_What is expected_: Nothing in the data may be altered; copy it all exactly.

_Supplied material_:
■ ■ ■ ■ ■
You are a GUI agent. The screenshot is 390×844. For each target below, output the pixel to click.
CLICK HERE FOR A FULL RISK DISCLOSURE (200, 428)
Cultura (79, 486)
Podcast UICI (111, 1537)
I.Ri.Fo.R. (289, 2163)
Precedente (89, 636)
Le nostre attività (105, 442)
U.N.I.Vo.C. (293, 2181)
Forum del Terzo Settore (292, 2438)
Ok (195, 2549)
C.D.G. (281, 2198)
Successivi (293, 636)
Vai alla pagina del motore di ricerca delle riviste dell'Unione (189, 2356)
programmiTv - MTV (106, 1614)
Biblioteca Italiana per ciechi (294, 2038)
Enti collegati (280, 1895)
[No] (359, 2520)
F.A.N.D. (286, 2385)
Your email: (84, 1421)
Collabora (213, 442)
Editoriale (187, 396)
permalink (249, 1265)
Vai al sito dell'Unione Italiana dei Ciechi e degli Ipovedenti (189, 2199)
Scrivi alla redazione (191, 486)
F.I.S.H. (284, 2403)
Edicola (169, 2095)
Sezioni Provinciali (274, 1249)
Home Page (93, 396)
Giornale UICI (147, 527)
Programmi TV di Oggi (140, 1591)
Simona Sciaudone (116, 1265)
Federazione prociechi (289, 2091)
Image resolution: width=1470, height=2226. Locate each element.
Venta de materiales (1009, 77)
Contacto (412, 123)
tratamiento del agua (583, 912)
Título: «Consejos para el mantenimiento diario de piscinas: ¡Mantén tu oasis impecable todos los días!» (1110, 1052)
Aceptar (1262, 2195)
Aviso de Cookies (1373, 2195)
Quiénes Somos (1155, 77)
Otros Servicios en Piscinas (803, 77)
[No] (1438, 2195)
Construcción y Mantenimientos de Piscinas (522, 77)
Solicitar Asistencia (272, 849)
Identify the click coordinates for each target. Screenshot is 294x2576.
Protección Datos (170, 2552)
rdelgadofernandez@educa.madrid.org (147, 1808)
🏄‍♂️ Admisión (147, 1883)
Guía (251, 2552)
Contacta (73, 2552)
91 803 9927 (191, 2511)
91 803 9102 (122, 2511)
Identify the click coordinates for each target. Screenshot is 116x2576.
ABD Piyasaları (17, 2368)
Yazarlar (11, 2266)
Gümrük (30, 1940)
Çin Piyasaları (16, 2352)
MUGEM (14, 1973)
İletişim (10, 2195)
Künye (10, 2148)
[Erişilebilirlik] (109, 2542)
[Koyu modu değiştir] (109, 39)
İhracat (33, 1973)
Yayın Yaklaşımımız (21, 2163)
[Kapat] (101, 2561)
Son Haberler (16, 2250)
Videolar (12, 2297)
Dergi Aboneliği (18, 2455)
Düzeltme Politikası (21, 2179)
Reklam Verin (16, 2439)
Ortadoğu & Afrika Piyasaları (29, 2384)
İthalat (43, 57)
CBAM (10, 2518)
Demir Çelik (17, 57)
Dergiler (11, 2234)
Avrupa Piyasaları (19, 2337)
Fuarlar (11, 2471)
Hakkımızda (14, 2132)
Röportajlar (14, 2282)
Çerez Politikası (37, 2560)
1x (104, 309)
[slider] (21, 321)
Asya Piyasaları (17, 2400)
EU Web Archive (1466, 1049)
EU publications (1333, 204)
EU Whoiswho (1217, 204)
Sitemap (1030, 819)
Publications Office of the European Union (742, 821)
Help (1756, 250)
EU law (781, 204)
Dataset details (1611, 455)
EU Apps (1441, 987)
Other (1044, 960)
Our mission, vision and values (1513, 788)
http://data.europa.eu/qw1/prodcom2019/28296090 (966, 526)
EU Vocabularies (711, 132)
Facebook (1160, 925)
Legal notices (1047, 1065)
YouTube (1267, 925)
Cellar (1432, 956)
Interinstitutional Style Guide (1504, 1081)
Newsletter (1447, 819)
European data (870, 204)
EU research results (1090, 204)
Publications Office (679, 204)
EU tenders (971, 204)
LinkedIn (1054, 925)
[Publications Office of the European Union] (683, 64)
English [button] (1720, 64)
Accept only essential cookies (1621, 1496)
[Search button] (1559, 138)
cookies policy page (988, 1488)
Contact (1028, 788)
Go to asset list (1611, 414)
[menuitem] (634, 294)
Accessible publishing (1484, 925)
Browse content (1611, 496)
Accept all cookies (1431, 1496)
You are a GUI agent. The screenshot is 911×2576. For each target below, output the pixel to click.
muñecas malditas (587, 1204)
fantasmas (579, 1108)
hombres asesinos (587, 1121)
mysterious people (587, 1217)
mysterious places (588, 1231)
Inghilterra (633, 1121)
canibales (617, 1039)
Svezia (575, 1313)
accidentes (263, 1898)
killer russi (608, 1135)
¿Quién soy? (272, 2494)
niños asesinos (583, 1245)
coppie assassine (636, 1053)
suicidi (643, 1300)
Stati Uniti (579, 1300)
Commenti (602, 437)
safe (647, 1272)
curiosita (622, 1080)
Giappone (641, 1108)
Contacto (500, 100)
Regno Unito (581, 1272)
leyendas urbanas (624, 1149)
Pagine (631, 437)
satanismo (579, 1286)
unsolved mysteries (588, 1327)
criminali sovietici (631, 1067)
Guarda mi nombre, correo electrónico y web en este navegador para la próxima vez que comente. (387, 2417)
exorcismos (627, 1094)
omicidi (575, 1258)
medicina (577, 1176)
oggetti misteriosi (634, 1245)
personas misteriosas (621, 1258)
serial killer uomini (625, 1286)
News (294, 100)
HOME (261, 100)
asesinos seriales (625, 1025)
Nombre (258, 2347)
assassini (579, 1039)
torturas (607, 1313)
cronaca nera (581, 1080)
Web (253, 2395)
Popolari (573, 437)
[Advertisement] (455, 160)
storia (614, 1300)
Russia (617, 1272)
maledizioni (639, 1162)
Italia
■ ■ ■ ■ ■
_Response for this exercise_:
You are a GUI agent. The screenshot is 390×844. For each target below, output the pixel to click.
CLICK HERE FOR A FULL RISK DISCLOSURE (200, 428)
Cultura (79, 486)
Podcast UICI (111, 1537)
I.Ri.Fo.R. (289, 2163)
Precedente (89, 636)
Le nostre attività (105, 442)
U.N.I.Vo.C. (293, 2181)
Forum del Terzo Settore (292, 2438)
Ok (195, 2549)
C.D.G. (281, 2198)
Successivi (293, 636)
Vai alla pagina del motore di ricerca delle riviste dell'Unione (189, 2356)
programmiTv - MTV (106, 1614)
Biblioteca Italiana per ciechi (294, 2038)
Enti collegati (280, 1895)
[No] (359, 2520)
F.A.N.D. (286, 2385)
Your email: (84, 1421)
Collabora (213, 442)
Editoriale (187, 396)
permalink (249, 1265)
Vai al sito dell'Unione Italiana dei Ciechi e degli Ipovedenti (189, 2199)
Scrivi alla redazione (191, 486)
F.I.S.H. (284, 2403)
Edicola (169, 2095)
Sezioni Provinciali (274, 1249)
Home Page (93, 396)
Giornale UICI (147, 527)
Programmi TV di Oggi (140, 1591)
Simona Sciaudone (116, 1265)
Federazione prociechi (289, 2091)
Image resolution: width=1470, height=2226. Locate each element.
Venta de materiales (1009, 77)
Contacto (412, 123)
tratamiento del agua (583, 912)
Título: «Consejos para el mantenimiento diario de piscinas: ¡Mantén tu oasis impecable todos los días!» (1110, 1052)
Aceptar (1262, 2195)
Aviso de Cookies (1373, 2195)
Quiénes Somos (1155, 77)
Otros Servicios en Piscinas (803, 77)
[No] (1438, 2195)
Construcción y Mantenimientos de Piscinas (522, 77)
Solicitar Asistencia (272, 849)
Identify the click coordinates for each target. Screenshot is 294x2576.
Protección Datos (170, 2552)
rdelgadofernandez@educa.madrid.org (147, 1808)
🏄‍♂️ Admisión (147, 1883)
Guía (251, 2552)
Contacta (73, 2552)
91 803 9927 (191, 2511)
91 803 9102 (122, 2511)
Identify the click coordinates for each target. Screenshot is 116x2576.
ABD Piyasaları (17, 2368)
Yazarlar (11, 2266)
Gümrük (30, 1940)
Çin Piyasaları (16, 2352)
MUGEM (14, 1973)
İletişim (10, 2195)
Künye (10, 2148)
[Erişilebilirlik] (109, 2542)
[Koyu modu değiştir] (109, 39)
İhracat (33, 1973)
Yayın Yaklaşımımız (21, 2163)
[Kapat] (101, 2561)
Son Haberler (16, 2250)
Videolar (12, 2297)
Dergi Aboneliği (18, 2455)
Düzeltme Politikası (21, 2179)
Reklam Verin (16, 2439)
Ortadoğu & Afrika Piyasaları (29, 2384)
İthalat (43, 57)
CBAM (10, 2518)
Demir Çelik (17, 57)
Dergiler (11, 2234)
Avrupa Piyasaları (19, 2337)
Fuarlar (11, 2471)
Hakkımızda (14, 2132)
Röportajlar (14, 2282)
Çerez Politikası (37, 2560)
1x (104, 309)
[slider] (21, 321)
Asya Piyasaları (17, 2400)
EU Web Archive (1466, 1049)
EU publications (1333, 204)
EU Whoiswho (1217, 204)
Sitemap (1030, 819)
Publications Office of the European Union (742, 821)
Help (1756, 250)
EU law (781, 204)
Dataset details (1611, 455)
EU Apps (1441, 987)
Other (1044, 960)
Our mission, vision and values (1513, 788)
http://data.europa.eu/qw1/prodcom2019/28296090 (966, 526)
EU Vocabularies (711, 132)
Facebook (1160, 925)
Legal notices (1047, 1065)
YouTube (1267, 925)
Cellar (1432, 956)
Interinstitutional Style Guide (1504, 1081)
Newsletter (1447, 819)
European data (870, 204)
EU research results (1090, 204)
Publications Office (679, 204)
EU tenders (971, 204)
LinkedIn (1054, 925)
[Publications Office of the European Union] (683, 64)
English [button] (1720, 64)
Accept only essential cookies (1621, 1496)
[Search button] (1559, 138)
cookies policy page (988, 1488)
Contact (1028, 788)
Go to asset list (1611, 414)
[menuitem] (634, 294)
Accessible publishing (1484, 925)
Browse content (1611, 496)
Accept all cookies (1431, 1496)
You are a GUI agent. The screenshot is 911×2576. For each target below, output the pixel to click.
muñecas malditas (587, 1204)
fantasmas (579, 1108)
hombres asesinos (587, 1121)
mysterious people (587, 1217)
mysterious places (588, 1231)
Inghilterra (633, 1121)
canibales (617, 1039)
Svezia (575, 1313)
accidentes (263, 1898)
killer russi (608, 1135)
¿Quién soy? (272, 2494)
niños asesinos (583, 1245)
coppie assassine (636, 1053)
suicidi (643, 1300)
Stati Uniti (579, 1300)
Commenti (602, 437)
safe (647, 1272)
curiosita (622, 1080)
Giappone (641, 1108)
Contacto (500, 100)
Regno Unito (581, 1272)
leyendas urbanas (624, 1149)
Pagine (631, 437)
satanismo (579, 1286)
unsolved mysteries (588, 1327)
criminali sovietici (631, 1067)
Guarda mi nombre, correo electrónico y web en este navegador para la próxima vez que comente. (387, 2417)
exorcismos (627, 1094)
omicidi (575, 1258)
medicina (577, 1176)
oggetti misteriosi (634, 1245)
personas misteriosas (621, 1258)
serial killer uomini (625, 1286)
News (294, 100)
HOME (261, 100)
asesinos seriales (625, 1025)
Nombre (258, 2347)
assassini (579, 1039)
torturas (607, 1313)
cronaca nera (581, 1080)
Web (253, 2395)
Popolari (573, 437)
[Advertisement] (455, 160)
storia (614, 1300)
Russia (617, 1272)
maledizioni (639, 1162)
Italia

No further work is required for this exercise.